======== SOURCE DATA ========
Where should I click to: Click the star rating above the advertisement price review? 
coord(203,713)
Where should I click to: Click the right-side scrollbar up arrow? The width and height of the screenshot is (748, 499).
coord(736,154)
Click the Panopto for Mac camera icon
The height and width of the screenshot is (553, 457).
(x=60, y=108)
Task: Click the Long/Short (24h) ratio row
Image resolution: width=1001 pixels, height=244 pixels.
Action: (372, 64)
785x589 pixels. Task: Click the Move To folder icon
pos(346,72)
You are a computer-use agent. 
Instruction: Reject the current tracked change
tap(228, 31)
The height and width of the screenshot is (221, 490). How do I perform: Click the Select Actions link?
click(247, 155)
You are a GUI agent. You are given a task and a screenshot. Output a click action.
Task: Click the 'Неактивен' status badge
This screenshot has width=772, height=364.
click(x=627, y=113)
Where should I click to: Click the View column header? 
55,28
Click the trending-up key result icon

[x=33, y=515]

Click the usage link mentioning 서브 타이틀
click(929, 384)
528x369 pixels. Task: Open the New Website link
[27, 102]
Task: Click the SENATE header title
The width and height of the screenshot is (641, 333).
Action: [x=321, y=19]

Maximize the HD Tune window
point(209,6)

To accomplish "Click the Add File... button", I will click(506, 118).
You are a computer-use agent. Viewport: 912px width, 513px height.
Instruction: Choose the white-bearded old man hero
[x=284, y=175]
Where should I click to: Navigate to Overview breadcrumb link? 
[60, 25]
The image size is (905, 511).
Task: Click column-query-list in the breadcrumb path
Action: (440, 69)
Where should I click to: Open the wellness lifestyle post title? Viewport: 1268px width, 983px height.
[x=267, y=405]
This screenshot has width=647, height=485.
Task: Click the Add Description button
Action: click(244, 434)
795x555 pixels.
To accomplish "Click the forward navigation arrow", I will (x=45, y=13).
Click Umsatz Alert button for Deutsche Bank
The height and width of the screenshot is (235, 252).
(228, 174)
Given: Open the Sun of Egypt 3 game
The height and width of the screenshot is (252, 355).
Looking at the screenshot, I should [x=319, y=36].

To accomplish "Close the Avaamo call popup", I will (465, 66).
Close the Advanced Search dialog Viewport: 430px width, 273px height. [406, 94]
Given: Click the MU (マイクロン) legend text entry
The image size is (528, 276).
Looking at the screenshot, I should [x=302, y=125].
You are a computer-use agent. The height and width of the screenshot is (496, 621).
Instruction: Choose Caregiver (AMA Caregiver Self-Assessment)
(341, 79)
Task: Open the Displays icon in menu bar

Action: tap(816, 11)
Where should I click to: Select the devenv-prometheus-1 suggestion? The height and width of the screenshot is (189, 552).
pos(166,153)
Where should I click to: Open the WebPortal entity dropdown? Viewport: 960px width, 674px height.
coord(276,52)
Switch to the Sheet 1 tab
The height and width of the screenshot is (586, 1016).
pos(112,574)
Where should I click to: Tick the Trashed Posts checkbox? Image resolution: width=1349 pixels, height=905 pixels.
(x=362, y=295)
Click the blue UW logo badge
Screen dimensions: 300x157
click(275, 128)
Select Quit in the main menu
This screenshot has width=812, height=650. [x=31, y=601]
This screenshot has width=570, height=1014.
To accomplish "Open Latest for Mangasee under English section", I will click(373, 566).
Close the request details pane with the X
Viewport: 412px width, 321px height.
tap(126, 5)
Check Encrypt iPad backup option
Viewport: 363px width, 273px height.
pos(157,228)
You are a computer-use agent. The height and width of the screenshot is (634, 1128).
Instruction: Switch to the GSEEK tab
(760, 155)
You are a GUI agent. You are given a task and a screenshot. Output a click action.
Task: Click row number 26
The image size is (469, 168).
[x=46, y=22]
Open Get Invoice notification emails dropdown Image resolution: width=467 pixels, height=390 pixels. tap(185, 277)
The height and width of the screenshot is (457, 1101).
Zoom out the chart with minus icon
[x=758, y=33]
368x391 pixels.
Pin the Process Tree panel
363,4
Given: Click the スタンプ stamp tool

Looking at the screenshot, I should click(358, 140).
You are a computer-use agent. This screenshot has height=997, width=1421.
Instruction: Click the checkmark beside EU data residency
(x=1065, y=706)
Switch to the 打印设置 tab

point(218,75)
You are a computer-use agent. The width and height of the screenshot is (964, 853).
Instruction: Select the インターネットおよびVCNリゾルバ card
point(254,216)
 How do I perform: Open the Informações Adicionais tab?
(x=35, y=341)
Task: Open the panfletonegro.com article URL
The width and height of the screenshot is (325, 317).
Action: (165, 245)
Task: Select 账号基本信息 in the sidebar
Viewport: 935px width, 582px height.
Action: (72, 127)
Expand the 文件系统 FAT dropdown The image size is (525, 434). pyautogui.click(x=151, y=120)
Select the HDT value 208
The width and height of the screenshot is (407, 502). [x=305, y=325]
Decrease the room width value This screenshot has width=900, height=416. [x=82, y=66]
========
● EXERCISE PROMPT
The material shown above is to be retyped in full, without alteration.

● COMPLETED EXERCISE
Where should I click to: Click the star rating above the advertisement price review? 
coord(203,713)
Where should I click to: Click the right-side scrollbar up arrow? The width and height of the screenshot is (748, 499).
coord(736,154)
Click the Panopto for Mac camera icon
The height and width of the screenshot is (553, 457).
(x=60, y=108)
Task: Click the Long/Short (24h) ratio row
Image resolution: width=1001 pixels, height=244 pixels.
Action: (372, 64)
785x589 pixels. Task: Click the Move To folder icon
pos(346,72)
You are a computer-use agent. 
Instruction: Reject the current tracked change
tap(228, 31)
The height and width of the screenshot is (221, 490). How do I perform: Click the Select Actions link?
click(247, 155)
You are a GUI agent. You are given a task and a screenshot. Output a click action.
Task: Click the 'Неактивен' status badge
This screenshot has width=772, height=364.
click(x=627, y=113)
Where should I click to: Click the View column header? 
55,28
Click the trending-up key result icon

[x=33, y=515]

Click the usage link mentioning 서브 타이틀
click(929, 384)
528x369 pixels. Task: Open the New Website link
[27, 102]
Task: Click the SENATE header title
The width and height of the screenshot is (641, 333).
Action: [x=321, y=19]

Maximize the HD Tune window
point(209,6)

To accomplish "Click the Add File... button", I will click(506, 118).
You are a computer-use agent. Viewport: 912px width, 513px height.
Instruction: Choose the white-bearded old man hero
[x=284, y=175]
Where should I click to: Navigate to Overview breadcrumb link? 
[60, 25]
The image size is (905, 511).
Task: Click column-query-list in the breadcrumb path
Action: (440, 69)
Where should I click to: Open the wellness lifestyle post title? Viewport: 1268px width, 983px height.
[x=267, y=405]
This screenshot has width=647, height=485.
Task: Click the Add Description button
Action: click(244, 434)
795x555 pixels.
To accomplish "Click the forward navigation arrow", I will (x=45, y=13).
Click Umsatz Alert button for Deutsche Bank
The height and width of the screenshot is (235, 252).
(228, 174)
Given: Open the Sun of Egypt 3 game
The height and width of the screenshot is (252, 355).
Looking at the screenshot, I should [x=319, y=36].

To accomplish "Close the Avaamo call popup", I will (465, 66).
Close the Advanced Search dialog Viewport: 430px width, 273px height. [406, 94]
Given: Click the MU (マイクロン) legend text entry
The image size is (528, 276).
Looking at the screenshot, I should [x=302, y=125].
You are a computer-use agent. The height and width of the screenshot is (496, 621).
Instruction: Choose Caregiver (AMA Caregiver Self-Assessment)
(341, 79)
Task: Open the Displays icon in menu bar

Action: tap(816, 11)
Where should I click to: Select the devenv-prometheus-1 suggestion? The height and width of the screenshot is (189, 552).
pos(166,153)
Where should I click to: Open the WebPortal entity dropdown? Viewport: 960px width, 674px height.
coord(276,52)
Switch to the Sheet 1 tab
The height and width of the screenshot is (586, 1016).
pos(112,574)
Where should I click to: Tick the Trashed Posts checkbox? Image resolution: width=1349 pixels, height=905 pixels.
(x=362, y=295)
Click the blue UW logo badge
Screen dimensions: 300x157
click(275, 128)
Select Quit in the main menu
This screenshot has width=812, height=650. [x=31, y=601]
This screenshot has width=570, height=1014.
To accomplish "Open Latest for Mangasee under English section", I will click(373, 566).
Close the request details pane with the X
Viewport: 412px width, 321px height.
tap(126, 5)
Check Encrypt iPad backup option
Viewport: 363px width, 273px height.
pos(157,228)
You are a computer-use agent. The height and width of the screenshot is (634, 1128).
Instruction: Switch to the GSEEK tab
(760, 155)
You are a GUI agent. You are given a task and a screenshot. Output a click action.
Task: Click row number 26
The image size is (469, 168).
[x=46, y=22]
Open Get Invoice notification emails dropdown Image resolution: width=467 pixels, height=390 pixels. tap(185, 277)
The height and width of the screenshot is (457, 1101).
Zoom out the chart with minus icon
[x=758, y=33]
368x391 pixels.
Pin the Process Tree panel
363,4
Given: Click the スタンプ stamp tool

Looking at the screenshot, I should click(358, 140).
You are a computer-use agent. This screenshot has height=997, width=1421.
Instruction: Click the checkmark beside EU data residency
(x=1065, y=706)
Switch to the 打印设置 tab

point(218,75)
You are a computer-use agent. The width and height of the screenshot is (964, 853).
Instruction: Select the インターネットおよびVCNリゾルバ card
point(254,216)
 How do I perform: Open the Informações Adicionais tab?
(x=35, y=341)
Task: Open the panfletonegro.com article URL
The width and height of the screenshot is (325, 317).
Action: (165, 245)
Task: Select 账号基本信息 in the sidebar
Viewport: 935px width, 582px height.
Action: (72, 127)
Expand the 文件系统 FAT dropdown The image size is (525, 434). pyautogui.click(x=151, y=120)
Select the HDT value 208
The width and height of the screenshot is (407, 502). [x=305, y=325]
Decrease the room width value This screenshot has width=900, height=416. [x=82, y=66]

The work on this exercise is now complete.